--- Entries provided Enclosed Below ---

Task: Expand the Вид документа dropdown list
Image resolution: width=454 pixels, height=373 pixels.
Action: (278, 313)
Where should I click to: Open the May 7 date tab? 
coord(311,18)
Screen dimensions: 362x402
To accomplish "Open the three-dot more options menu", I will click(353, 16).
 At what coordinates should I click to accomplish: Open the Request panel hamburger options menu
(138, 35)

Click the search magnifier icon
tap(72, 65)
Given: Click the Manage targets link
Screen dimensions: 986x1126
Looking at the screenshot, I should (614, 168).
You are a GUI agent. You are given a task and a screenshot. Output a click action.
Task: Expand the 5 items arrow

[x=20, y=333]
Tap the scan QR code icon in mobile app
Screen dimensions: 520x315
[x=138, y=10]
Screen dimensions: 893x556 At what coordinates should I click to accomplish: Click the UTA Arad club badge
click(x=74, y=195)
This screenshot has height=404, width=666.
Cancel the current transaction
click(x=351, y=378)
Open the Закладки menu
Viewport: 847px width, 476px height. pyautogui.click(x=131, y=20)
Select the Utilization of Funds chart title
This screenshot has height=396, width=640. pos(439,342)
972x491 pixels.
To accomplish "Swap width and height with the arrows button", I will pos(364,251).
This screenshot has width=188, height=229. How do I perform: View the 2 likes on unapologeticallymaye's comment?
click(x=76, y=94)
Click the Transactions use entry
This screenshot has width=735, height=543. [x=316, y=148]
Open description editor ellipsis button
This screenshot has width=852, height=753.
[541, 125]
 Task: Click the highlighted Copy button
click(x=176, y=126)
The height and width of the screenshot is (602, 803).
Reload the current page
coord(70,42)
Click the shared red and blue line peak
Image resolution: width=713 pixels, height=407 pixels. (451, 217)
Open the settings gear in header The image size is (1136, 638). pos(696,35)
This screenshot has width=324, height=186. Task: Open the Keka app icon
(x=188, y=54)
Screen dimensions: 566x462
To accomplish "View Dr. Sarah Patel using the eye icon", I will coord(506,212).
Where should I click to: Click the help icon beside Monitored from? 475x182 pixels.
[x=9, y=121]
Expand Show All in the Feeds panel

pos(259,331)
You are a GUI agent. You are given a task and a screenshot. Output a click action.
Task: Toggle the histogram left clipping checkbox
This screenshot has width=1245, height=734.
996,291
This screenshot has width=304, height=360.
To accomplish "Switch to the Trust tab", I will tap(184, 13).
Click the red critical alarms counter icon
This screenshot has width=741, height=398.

--- End of Enclosed Entries provided ---

=== What you need to do ===
Make an exact copy of the listing, including every line.

=== Answer ===
Task: Expand the Вид документа dropdown list
Image resolution: width=454 pixels, height=373 pixels.
Action: (278, 313)
Where should I click to: Open the May 7 date tab? 
coord(311,18)
Screen dimensions: 362x402
To accomplish "Open the three-dot more options menu", I will click(353, 16).
 At what coordinates should I click to accomplish: Open the Request panel hamburger options menu
(138, 35)

Click the search magnifier icon
tap(72, 65)
Given: Click the Manage targets link
Screen dimensions: 986x1126
Looking at the screenshot, I should (614, 168).
You are a GUI agent. You are given a task and a screenshot. Output a click action.
Task: Expand the 5 items arrow

[x=20, y=333]
Tap the scan QR code icon in mobile app
Screen dimensions: 520x315
[x=138, y=10]
Screen dimensions: 893x556 At what coordinates should I click to accomplish: Click the UTA Arad club badge
click(x=74, y=195)
This screenshot has height=404, width=666.
Cancel the current transaction
click(x=351, y=378)
Open the Закладки menu
Viewport: 847px width, 476px height. pyautogui.click(x=131, y=20)
Select the Utilization of Funds chart title
This screenshot has height=396, width=640. pos(439,342)
972x491 pixels.
To accomplish "Swap width and height with the arrows button", I will pos(364,251).
This screenshot has width=188, height=229. How do I perform: View the 2 likes on unapologeticallymaye's comment?
click(x=76, y=94)
Click the Transactions use entry
This screenshot has width=735, height=543. [x=316, y=148]
Open description editor ellipsis button
This screenshot has width=852, height=753.
[541, 125]
 Task: Click the highlighted Copy button
click(x=176, y=126)
The height and width of the screenshot is (602, 803).
Reload the current page
coord(70,42)
Click the shared red and blue line peak
Image resolution: width=713 pixels, height=407 pixels. (451, 217)
Open the settings gear in header The image size is (1136, 638). pos(696,35)
This screenshot has width=324, height=186. Task: Open the Keka app icon
(x=188, y=54)
Screen dimensions: 566x462
To accomplish "View Dr. Sarah Patel using the eye icon", I will coord(506,212).
Where should I click to: Click the help icon beside Monitored from? 475x182 pixels.
[x=9, y=121]
Expand Show All in the Feeds panel

pos(259,331)
You are a GUI agent. You are given a task and a screenshot. Output a click action.
Task: Toggle the histogram left clipping checkbox
This screenshot has width=1245, height=734.
996,291
This screenshot has width=304, height=360.
To accomplish "Switch to the Trust tab", I will tap(184, 13).
Click the red critical alarms counter icon
This screenshot has width=741, height=398.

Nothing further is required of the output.